Step-by-step explanation:
The depolarization phase of the action potential is primarily produced by the movement of sodium (Na+) ions into the axon. During this phase, a stimulus triggers the voltage-gated Na+ channels to open, allowing Na+ to enter the cell rapidly, which causes the inside of the cell membrane to become more positive. This change in electrical charge across the membrane is critical for conducting a nerve impulse down the length of the axon, which is an essential process for neural communication.

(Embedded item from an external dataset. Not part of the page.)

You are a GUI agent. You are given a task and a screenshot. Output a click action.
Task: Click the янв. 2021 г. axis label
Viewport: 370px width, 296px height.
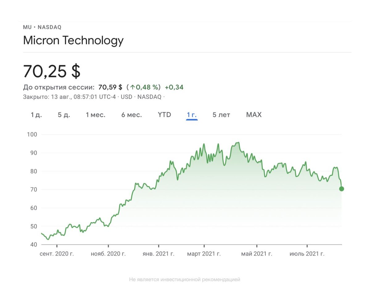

Propagation of the action potential involves these Na+ ions entering through open channels and moving along the inside of the cell membrane. The entry of Na+ causes the adjacent areas of the cell membrane to depolarize, which in turn opens more voltage-gated Na+ channels further along the axon, creating a wave-like spread of depolarization. This mechanism ensures that the action potential travels in one direction toward the axon terminals.
After depolarization, repolarization occurs when voltage-gated K+ channels open allowing potassium (K+) ions to move out of the cell, bringing the membrane potential back toward the resting level. Following this, the sodium-potassium pump helps to restore the resting potential by actively transporting Na+ out of the cell and K+ back into the cell.